Par Méryl Portal, Avocat.

Le pacte de préférence est un contrat par lequel une partie s’engage à proposer prioritairement à son bénéficiaire de traiter avec lui pour le cas où elle déciderait de contracter.

Une jurisprudence abondante se développe concernant l’exécution des pactes de préférence, et notamment la violation faite par le promettant de la préférence donnée au bénéficiaire du pacte.

Le pacte de préférence est un contrat par lequel une partie s’engage à proposer prioritairement à son bénéficiaire de traiter avec lui pour le cas où elle déciderait de contracter.

Ainsi, l’exécution du pacte suppose que le promettant s’oblige à ne pas vendre le bien à un tiers sans l’avoir préalablement proposé au bénéficiaire.

Une jurisprudence abondante se développe concernant l’exécution des pactes de préférence, et notamment la violation faite par le promettant de la préférence donnée au bénéficiaire du pacte.

Dernièrement la jurisprudence a eu l’occasion de rappeler la nature même de l’obligation qui pèse sur le promettant du pacte de préférence.

Dans un arrêt rendu le 6 décembre 2018, la troisième chambre civile de la Cour de cassation a affirmé que c’est la date à laquelle le promettant décide de vendre, qui permet d’apprécier la violation d’un pacte de préférence [1].

En l’espèce, un pacte de préférence est conclu entre deux personnes le 28 octobre 1999 pour une durée de dix ans sur un ensemble immobilier. En novembre 2009, le promettant conclu la vente de cet ensemble immobilier avec un tiers. Le bénéficiaire du droit de propriété décide d’agir et d’intenter une action en annulation de la vente. Et en substitution à l’encontre du promettant et du tiers acquéreur.

La Cour d’appel rejette la demande du bénéficiaire et retient que seule la date d’échange des consentements doit être prise en compte pour analyser l’éventuelle violation du pacte de préférence. De plus, les juges du fond ajoutent que la vente est intervenue postérieurement à l’échange des dix ans du pacte donc elle ne viole aucun droit de priorité.

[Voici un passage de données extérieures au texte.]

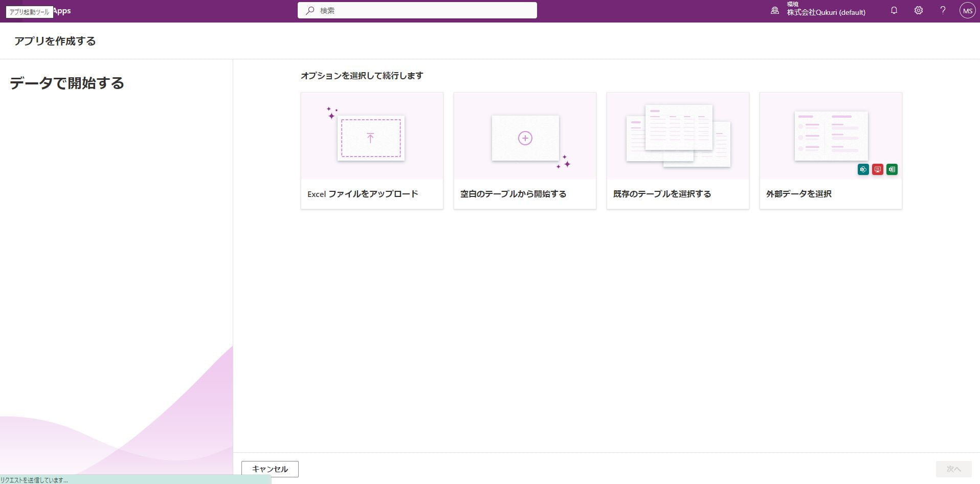Open the MS account avatar menu
Viewport: 980px width, 484px height.
[967, 11]
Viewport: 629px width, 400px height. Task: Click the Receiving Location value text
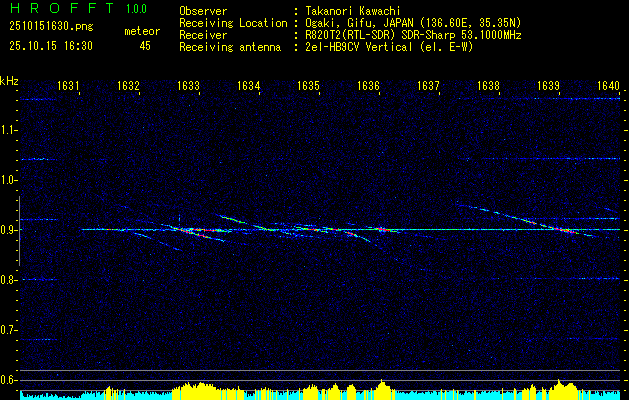click(x=413, y=23)
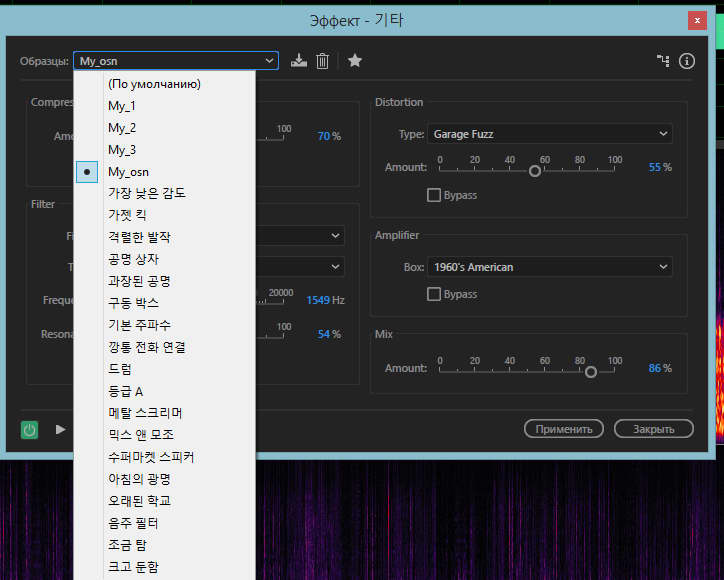Toggle the green effect power button
The width and height of the screenshot is (724, 580).
pyautogui.click(x=30, y=429)
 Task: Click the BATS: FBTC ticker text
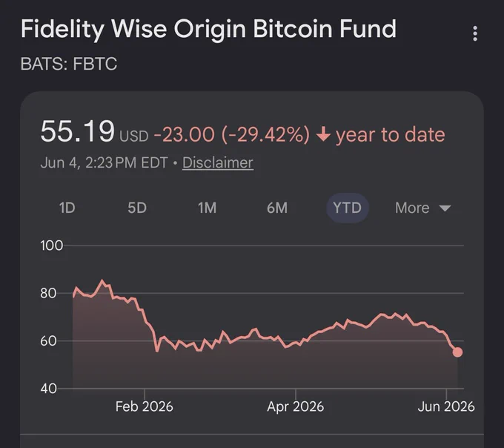pyautogui.click(x=69, y=64)
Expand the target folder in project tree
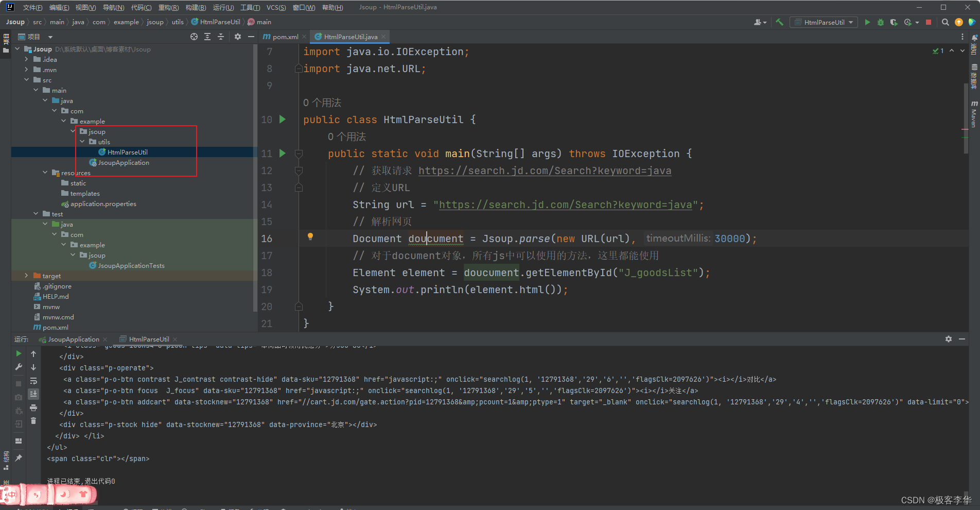Image resolution: width=980 pixels, height=510 pixels. pos(26,276)
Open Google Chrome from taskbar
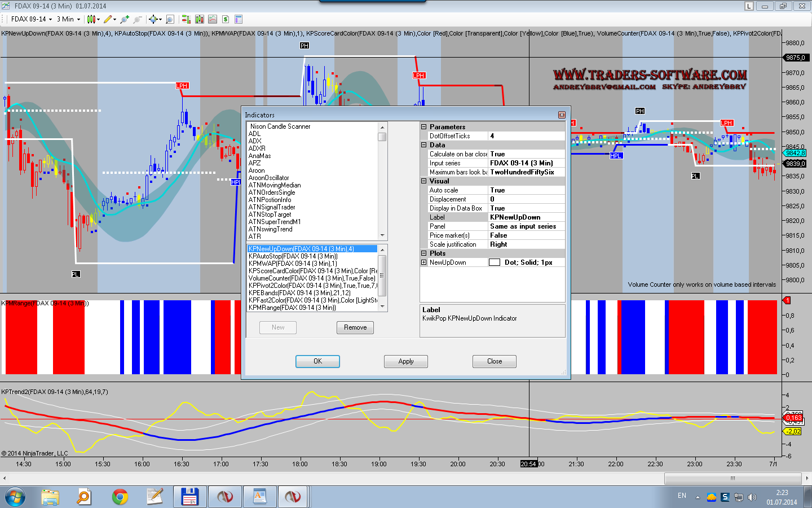 pos(120,497)
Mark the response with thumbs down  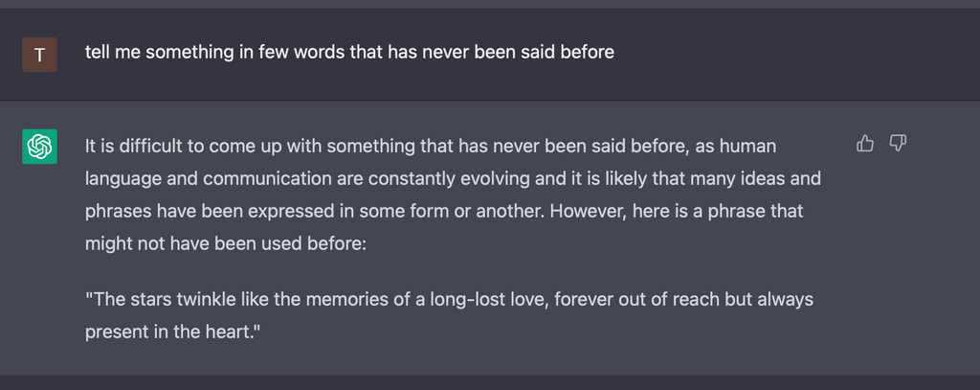click(x=898, y=144)
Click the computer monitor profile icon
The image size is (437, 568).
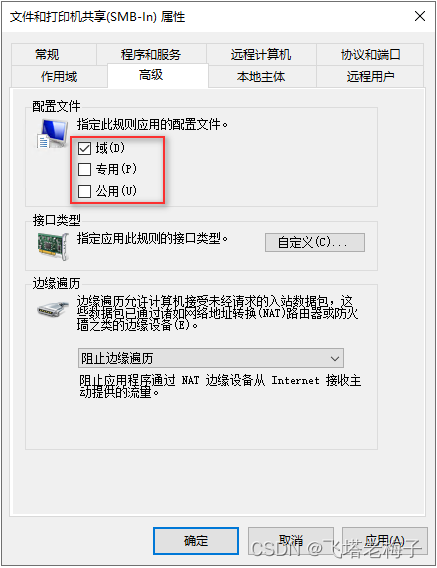[53, 134]
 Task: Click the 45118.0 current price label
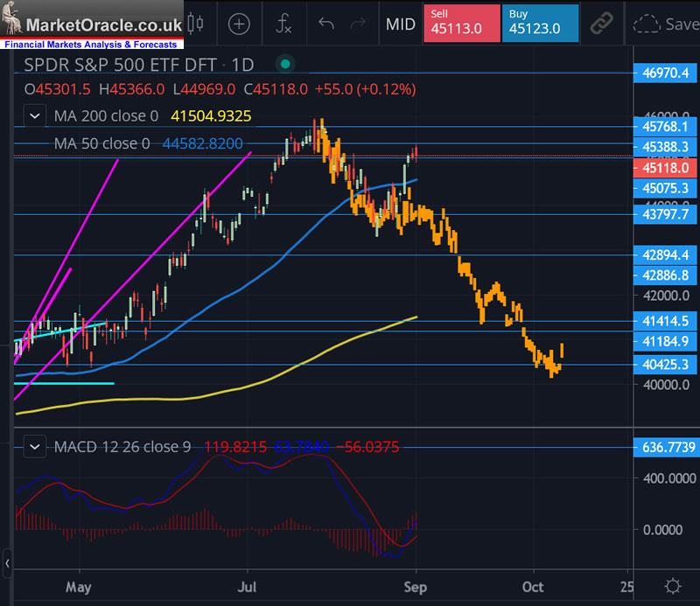665,167
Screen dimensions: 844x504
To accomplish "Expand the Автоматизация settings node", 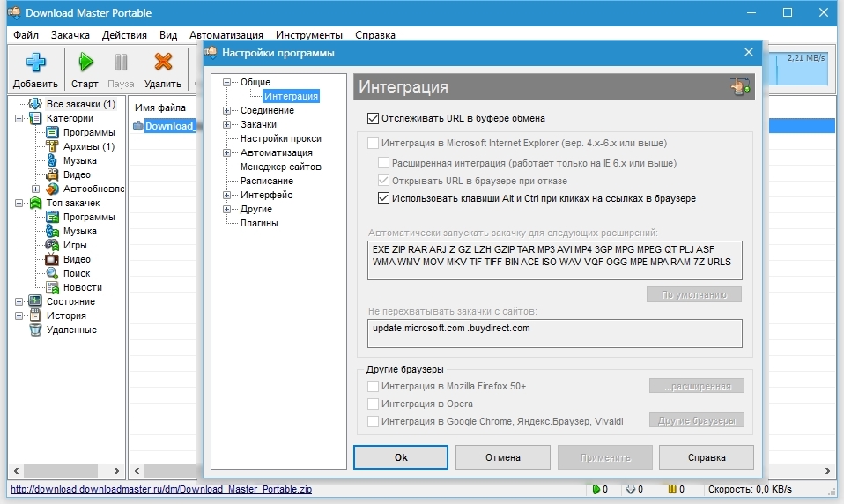I will (x=227, y=153).
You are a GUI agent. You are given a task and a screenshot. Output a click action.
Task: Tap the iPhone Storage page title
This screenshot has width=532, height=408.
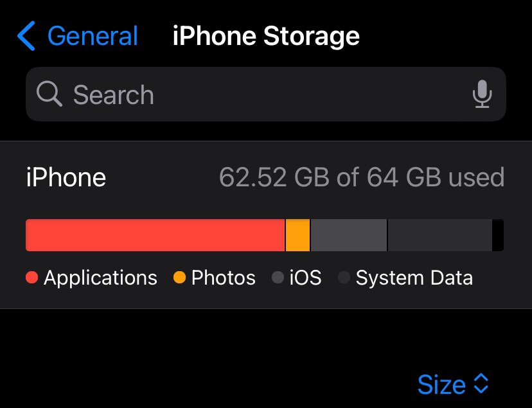click(x=266, y=36)
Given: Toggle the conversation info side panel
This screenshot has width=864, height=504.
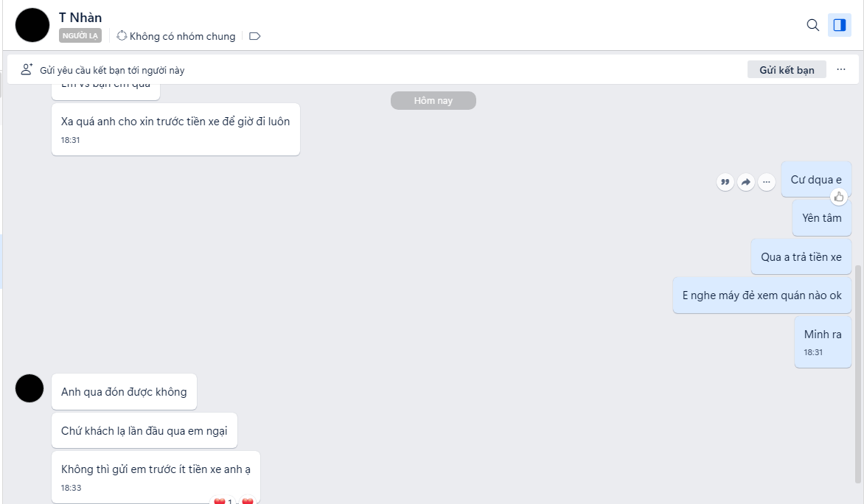Looking at the screenshot, I should pyautogui.click(x=839, y=25).
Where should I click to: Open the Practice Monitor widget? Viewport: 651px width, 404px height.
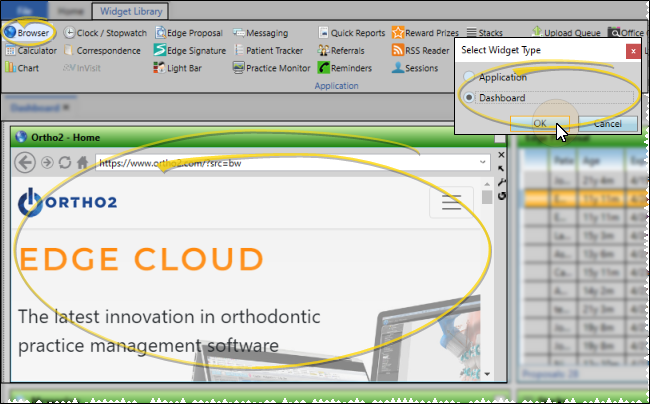pos(273,68)

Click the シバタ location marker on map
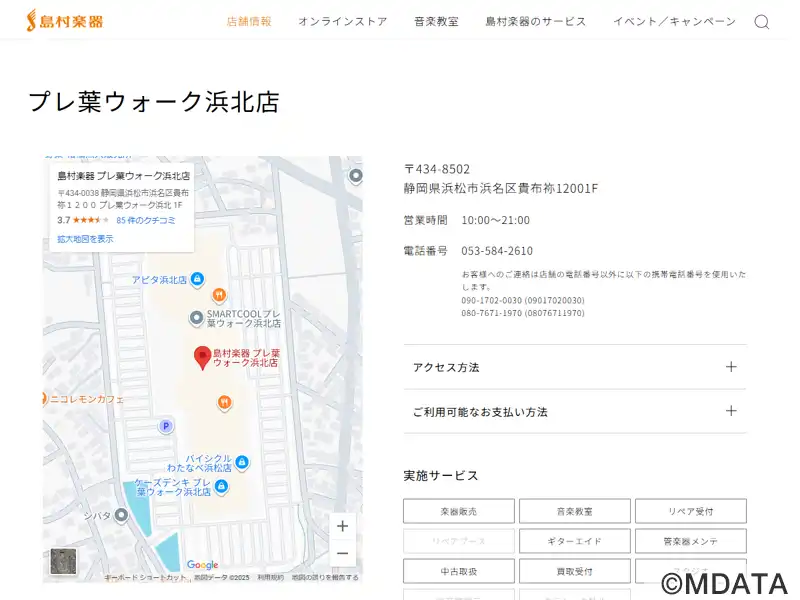tap(121, 515)

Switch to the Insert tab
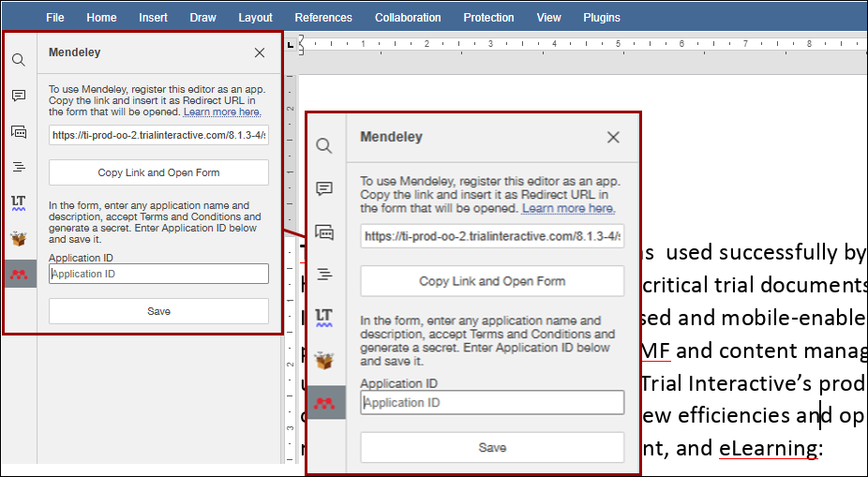(154, 18)
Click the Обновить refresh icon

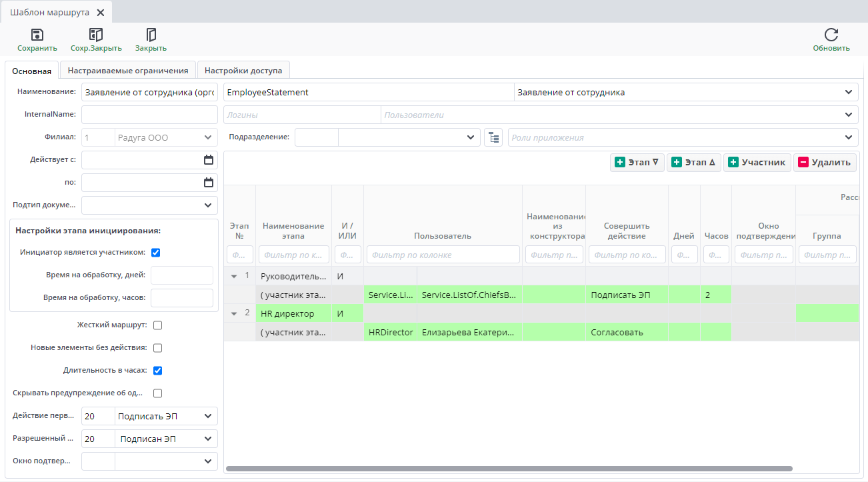(831, 35)

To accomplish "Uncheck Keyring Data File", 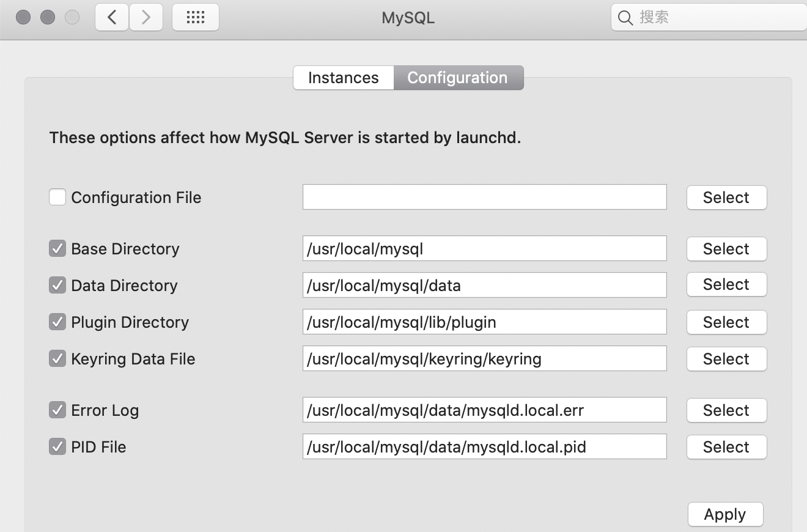I will [57, 359].
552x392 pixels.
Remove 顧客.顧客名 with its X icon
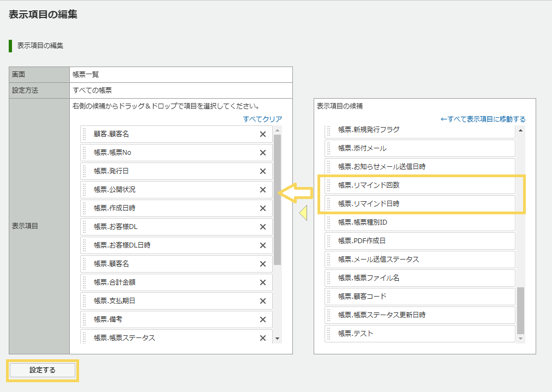point(262,134)
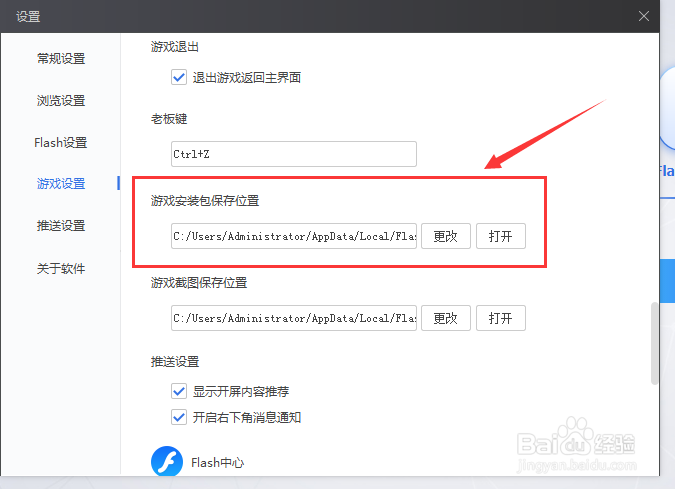Focus the 老板键 Ctrl+Z hotkey field
Screen dimensions: 675x489
click(x=294, y=154)
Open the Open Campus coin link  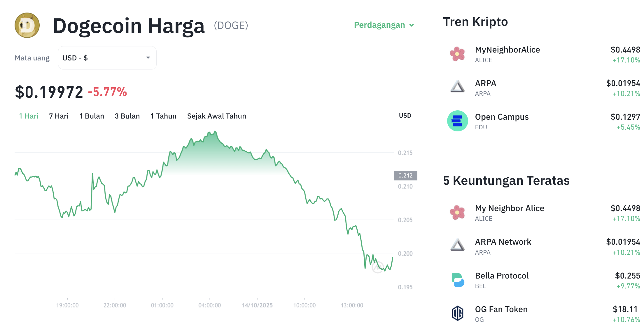click(x=502, y=117)
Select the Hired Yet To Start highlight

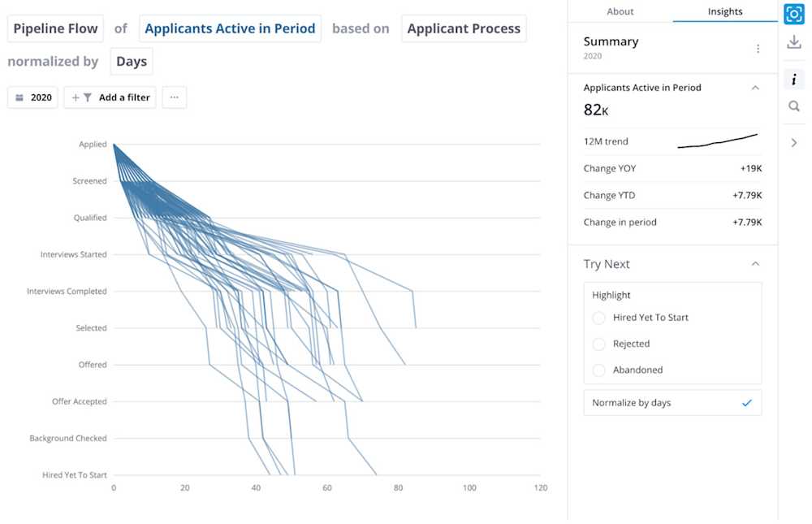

Mais la Cour de cassation censure ce raisonnement et explique que la primauté du bénéficiaire doit être pleinement effective lors de la mise en vente du bien immobilier litigieux.

La Haute juridiction rappelle que dès que le contractant a pris sa décision de contracter, il doit proposer prioritairement la conclusion du contrat au bénéficiaire du pacte.

Or, c’est précisément ce que le promettant a omis de faire puisqu’il n’il n’a pas proposé la conclusion du contrat au bénéficiaire du pacte.

En effet, ce dernier a pensé qu’en promettant simplement la réalisation de la vente future par le biais d’un avant contrat, cela ne constituait pas une violation du pacte de préférence, dès lors que cette vente serait réalisée à l’issue du terme du pacte.

Or, cet avant contrat caractérise effectivement la volonté du promettant de contracter.

Dès lors, en faisant connaître son intention de contracter à l’égard d’un tiers, le promettant se trahi et la violation de l’obligation de préférence à laquelle il est tenu ne fait aucun doute.

La violation du pacte de préférence est sanctionnée légalement et permet au bénéficiaire du pacte d’obtenir la réparation de son préjudice.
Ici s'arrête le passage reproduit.